» Screenshot grounding data:
────────

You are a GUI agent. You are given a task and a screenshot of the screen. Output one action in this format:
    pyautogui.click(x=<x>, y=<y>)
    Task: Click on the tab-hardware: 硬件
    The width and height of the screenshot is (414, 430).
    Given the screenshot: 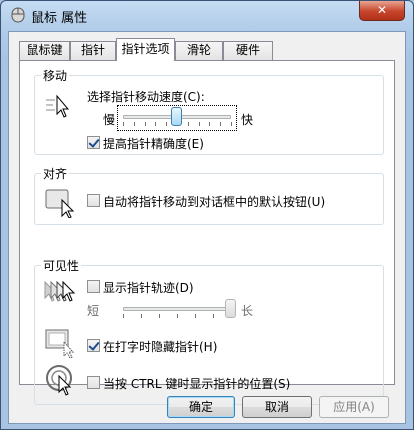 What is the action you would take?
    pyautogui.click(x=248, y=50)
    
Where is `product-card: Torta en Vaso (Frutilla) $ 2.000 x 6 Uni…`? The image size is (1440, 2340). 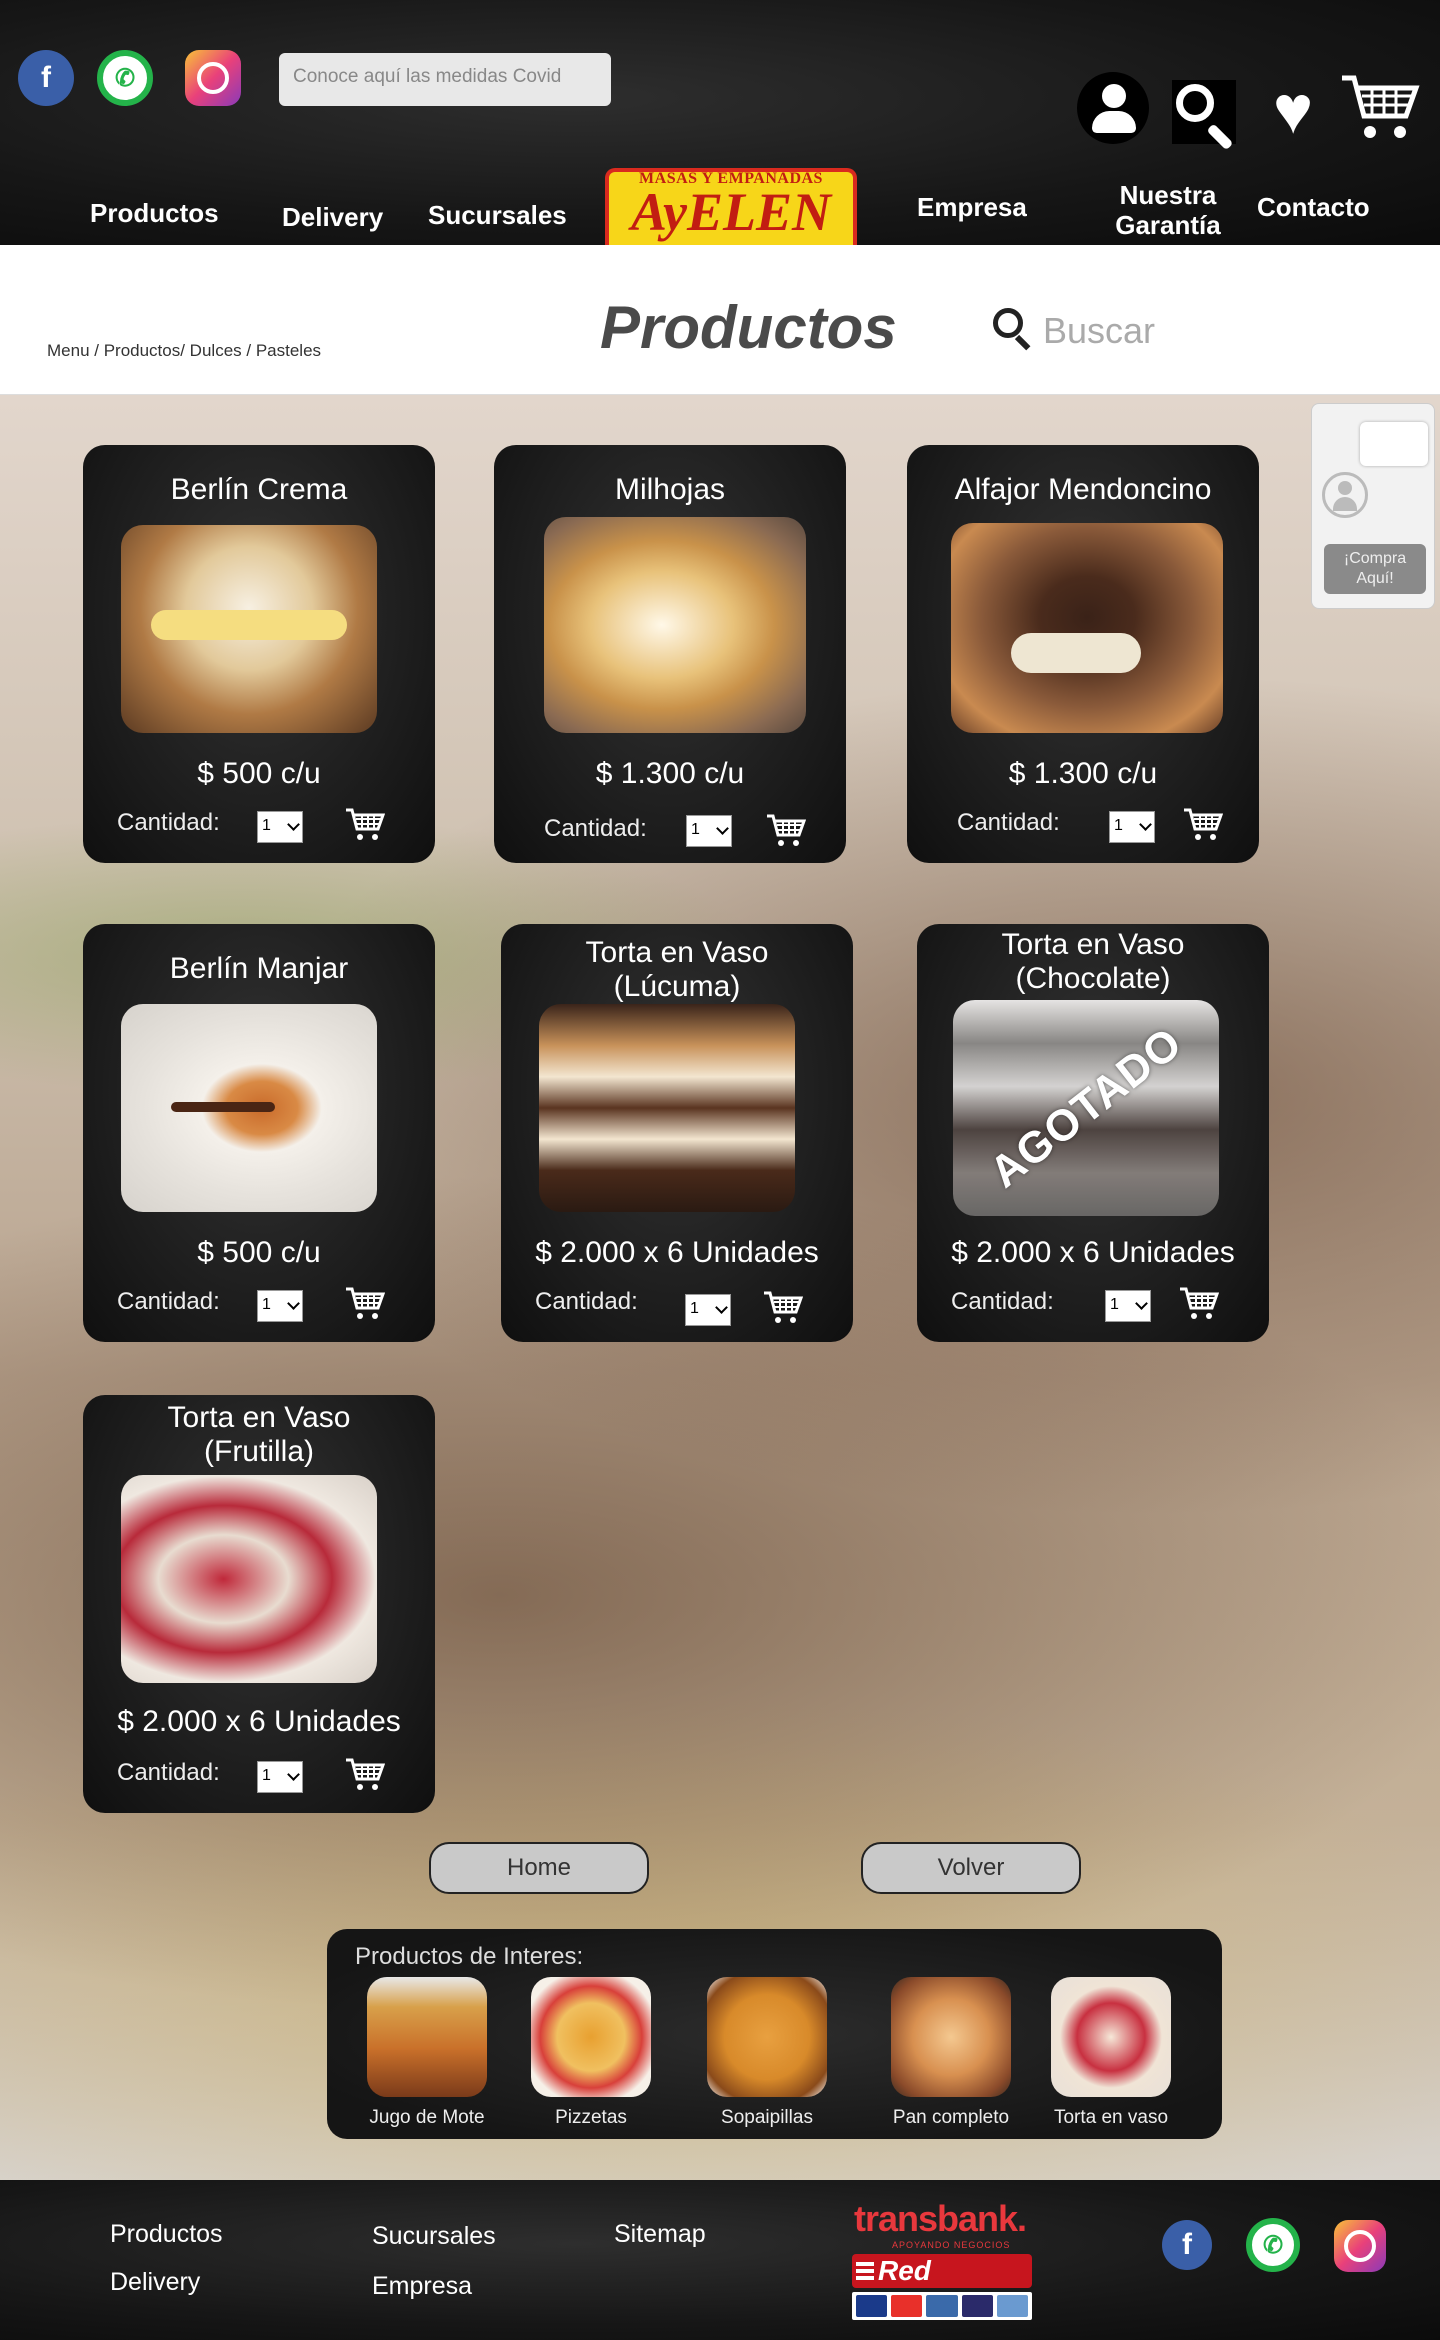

────────

» Activity:
Recast everything from the first of the lines above down through the line containing "The width and", inclusive, as a Markdown table with the columns Row and Line, omitting any blank lines.

» Answer section:
| Row | Line |
|---|---|
| 1 | You are a GUI agent. You are given a task and a screenshot of the screen. Output one action in this format: |
| 2 |     pyautogui.click(x=<x>, y=<y>) |
| 3 |     Task: Click on the tab-hardware: 硬件 |
| 4 |     The width and height of the screenshot is (414, 430). |